Passage to read |
•••

Budget Garage Conversion

Malone

Active Member
Unfortunately for me after 3 years of continual digs and moaning about my Home Cinema gear taking over the sitting room I have finally given in. But, proviso is Garage Conversion, which has gone down surprisingly well, as long as its on a shoe string budget.
As I have said I already have all the gear so really its going to be building materials and a builder.
Have been living in Derby area now for 5 years due to job offer ( moved lock stock from Tonbridge, Kent) so dont know many builders yet, however a good mate in our road is a lover of all diy and cannot see a fellow distressed husband go without his beloved for too long so great luck for me, he has offered to help with the majority of the work.

Im afraid I have no knowledge of how to layout this item so please bear with me :rolleyes:

1
First image is my garage all cleared and ready for 1st job, a raised floor to level with step at rear.

•••

Data entries:

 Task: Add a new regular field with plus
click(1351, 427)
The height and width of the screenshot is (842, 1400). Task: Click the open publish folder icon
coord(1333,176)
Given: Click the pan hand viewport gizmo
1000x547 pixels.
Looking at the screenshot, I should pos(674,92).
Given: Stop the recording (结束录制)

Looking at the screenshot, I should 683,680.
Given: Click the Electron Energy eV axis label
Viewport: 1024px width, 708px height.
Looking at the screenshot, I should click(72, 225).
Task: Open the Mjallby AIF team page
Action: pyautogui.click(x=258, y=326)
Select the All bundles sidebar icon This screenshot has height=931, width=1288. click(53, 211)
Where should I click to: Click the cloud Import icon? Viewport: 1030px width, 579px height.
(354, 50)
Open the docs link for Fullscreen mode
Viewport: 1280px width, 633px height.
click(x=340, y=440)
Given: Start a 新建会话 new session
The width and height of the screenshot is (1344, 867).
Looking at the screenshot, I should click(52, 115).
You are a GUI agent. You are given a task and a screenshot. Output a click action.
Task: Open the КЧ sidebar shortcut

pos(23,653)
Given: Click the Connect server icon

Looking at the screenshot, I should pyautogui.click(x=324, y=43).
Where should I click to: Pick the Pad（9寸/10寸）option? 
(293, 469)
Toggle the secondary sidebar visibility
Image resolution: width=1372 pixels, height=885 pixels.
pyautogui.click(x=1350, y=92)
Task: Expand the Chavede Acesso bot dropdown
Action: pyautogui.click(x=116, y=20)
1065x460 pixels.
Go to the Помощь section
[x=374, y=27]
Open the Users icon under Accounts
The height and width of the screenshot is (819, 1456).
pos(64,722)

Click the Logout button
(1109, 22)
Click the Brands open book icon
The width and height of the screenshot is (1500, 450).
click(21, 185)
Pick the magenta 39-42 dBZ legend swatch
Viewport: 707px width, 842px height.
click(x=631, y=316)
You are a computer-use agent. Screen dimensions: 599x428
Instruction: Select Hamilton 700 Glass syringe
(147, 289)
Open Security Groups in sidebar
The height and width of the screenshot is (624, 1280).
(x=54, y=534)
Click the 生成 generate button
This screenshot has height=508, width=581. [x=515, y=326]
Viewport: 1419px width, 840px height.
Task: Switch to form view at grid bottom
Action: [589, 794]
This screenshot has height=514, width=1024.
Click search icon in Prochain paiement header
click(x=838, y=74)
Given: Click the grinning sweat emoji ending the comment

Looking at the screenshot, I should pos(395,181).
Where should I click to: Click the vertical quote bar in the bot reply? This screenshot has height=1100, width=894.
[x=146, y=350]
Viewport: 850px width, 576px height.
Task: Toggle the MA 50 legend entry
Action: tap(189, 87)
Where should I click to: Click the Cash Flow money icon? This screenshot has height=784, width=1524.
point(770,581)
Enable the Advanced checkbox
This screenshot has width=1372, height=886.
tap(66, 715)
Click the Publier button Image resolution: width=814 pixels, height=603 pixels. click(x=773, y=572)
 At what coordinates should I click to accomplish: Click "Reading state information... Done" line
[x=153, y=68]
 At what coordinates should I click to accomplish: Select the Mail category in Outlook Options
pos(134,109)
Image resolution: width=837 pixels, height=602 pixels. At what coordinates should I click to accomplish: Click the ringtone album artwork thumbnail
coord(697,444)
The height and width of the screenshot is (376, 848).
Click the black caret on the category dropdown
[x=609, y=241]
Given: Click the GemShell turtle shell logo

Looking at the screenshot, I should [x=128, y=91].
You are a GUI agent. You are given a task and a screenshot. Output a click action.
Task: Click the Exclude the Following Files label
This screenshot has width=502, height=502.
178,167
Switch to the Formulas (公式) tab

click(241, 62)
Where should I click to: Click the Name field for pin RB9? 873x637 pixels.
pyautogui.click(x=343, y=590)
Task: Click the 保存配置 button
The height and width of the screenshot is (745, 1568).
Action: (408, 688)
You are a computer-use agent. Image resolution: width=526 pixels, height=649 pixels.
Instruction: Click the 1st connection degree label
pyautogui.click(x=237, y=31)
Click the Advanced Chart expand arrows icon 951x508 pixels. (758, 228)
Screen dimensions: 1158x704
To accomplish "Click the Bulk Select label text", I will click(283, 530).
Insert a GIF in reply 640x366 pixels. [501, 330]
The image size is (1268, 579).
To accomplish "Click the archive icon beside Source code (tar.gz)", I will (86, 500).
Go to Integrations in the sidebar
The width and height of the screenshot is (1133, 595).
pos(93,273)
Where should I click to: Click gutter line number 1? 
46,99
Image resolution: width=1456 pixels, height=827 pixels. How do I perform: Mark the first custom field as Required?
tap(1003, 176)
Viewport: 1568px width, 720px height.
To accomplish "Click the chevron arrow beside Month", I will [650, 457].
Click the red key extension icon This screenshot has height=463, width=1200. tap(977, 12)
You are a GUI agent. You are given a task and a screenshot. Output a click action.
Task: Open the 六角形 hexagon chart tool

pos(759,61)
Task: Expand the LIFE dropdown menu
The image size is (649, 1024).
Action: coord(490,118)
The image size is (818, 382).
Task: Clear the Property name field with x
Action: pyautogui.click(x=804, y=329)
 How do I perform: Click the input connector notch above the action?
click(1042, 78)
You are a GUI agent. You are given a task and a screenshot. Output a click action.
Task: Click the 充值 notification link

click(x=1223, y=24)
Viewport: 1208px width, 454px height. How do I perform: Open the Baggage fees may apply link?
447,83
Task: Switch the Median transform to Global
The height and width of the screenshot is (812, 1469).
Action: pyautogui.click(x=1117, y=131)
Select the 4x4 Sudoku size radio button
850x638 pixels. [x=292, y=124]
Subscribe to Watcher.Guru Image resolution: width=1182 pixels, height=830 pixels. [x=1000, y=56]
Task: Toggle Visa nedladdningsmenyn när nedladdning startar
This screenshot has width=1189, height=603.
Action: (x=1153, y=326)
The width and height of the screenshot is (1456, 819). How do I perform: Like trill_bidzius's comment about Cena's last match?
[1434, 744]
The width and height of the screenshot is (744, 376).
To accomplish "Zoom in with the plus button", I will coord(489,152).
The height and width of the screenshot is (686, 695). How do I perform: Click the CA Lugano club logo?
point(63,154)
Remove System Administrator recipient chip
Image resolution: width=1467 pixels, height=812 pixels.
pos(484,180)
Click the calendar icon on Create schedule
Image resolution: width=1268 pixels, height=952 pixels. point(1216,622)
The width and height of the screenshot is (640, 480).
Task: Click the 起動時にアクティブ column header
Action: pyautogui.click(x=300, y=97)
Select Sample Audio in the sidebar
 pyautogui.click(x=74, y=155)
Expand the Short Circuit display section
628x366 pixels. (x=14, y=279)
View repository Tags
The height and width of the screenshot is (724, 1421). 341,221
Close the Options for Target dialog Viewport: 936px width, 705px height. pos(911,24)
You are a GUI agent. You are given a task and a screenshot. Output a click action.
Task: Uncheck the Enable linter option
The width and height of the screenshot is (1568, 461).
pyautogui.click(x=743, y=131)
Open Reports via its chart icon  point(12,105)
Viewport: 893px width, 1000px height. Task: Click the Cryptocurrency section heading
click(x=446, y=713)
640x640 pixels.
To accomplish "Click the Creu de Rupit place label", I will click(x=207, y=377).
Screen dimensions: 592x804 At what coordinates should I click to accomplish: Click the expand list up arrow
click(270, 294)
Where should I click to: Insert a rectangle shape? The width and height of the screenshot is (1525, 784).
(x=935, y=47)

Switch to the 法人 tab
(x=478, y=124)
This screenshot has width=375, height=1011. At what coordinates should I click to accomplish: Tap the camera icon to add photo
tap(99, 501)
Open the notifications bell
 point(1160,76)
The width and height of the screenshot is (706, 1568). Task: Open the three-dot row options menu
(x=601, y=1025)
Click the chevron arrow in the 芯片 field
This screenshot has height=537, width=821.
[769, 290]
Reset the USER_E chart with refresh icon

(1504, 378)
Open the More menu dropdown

•••

Tasks for this exercise |
1 – In the garage conversion post, change "sitting room" to "living room" and write out the section from "Active Member" to "and a builder.".
2 – Go on with the garage conversion post, picking up after its final sentence.

Responses per task |
1 –
Active Member
Unfortunately for me after 3 years of continual digs and moaning about my Home Cinema gear taking over the living room I have finally given in. But, proviso is Garage Conversion, which has gone down surprisingly well, as long as its on a shoe string budget.
As I have said I already have all the gear so really its going to be building materials and a builder.

2 –
Bought £48 of timber 4 x 2 and 3 x 2, 4 x 2 for side beams and 3 x 2 for cross beams or 'joists' if you like.

2
Ok, have bolted side beams with bolts that are well over requirement and taken sections out of side beams then
dropped ‘joists’ into these cut outs. Also have drilled holes running along garage to facilitate running of speaker cable through joists. At last I will get the chance to use
all 8.1 outputs on Yam amp.

3
Front shot of same.

4
As you can see bolts hold side beams in real tight, also the other piece of wood is the base for the front stud wall. I have decided to keep 26" at front of garage for odds and sods like tool box etc so garage door will remain in place to make it easier to revert should it be necessary :rolleyes: .

5
Although its difficult too see we have taken slot out of side beam so 'joist' sits into side beam rather than just on it. This level brings floor up to same level as height of rear step into garage.

6
Aiming to have DSP AX1 along with Xbox360/PS2/Xbox and Momitsu DVD in cabinet in corner that im pointing at, all wires have been run to this point.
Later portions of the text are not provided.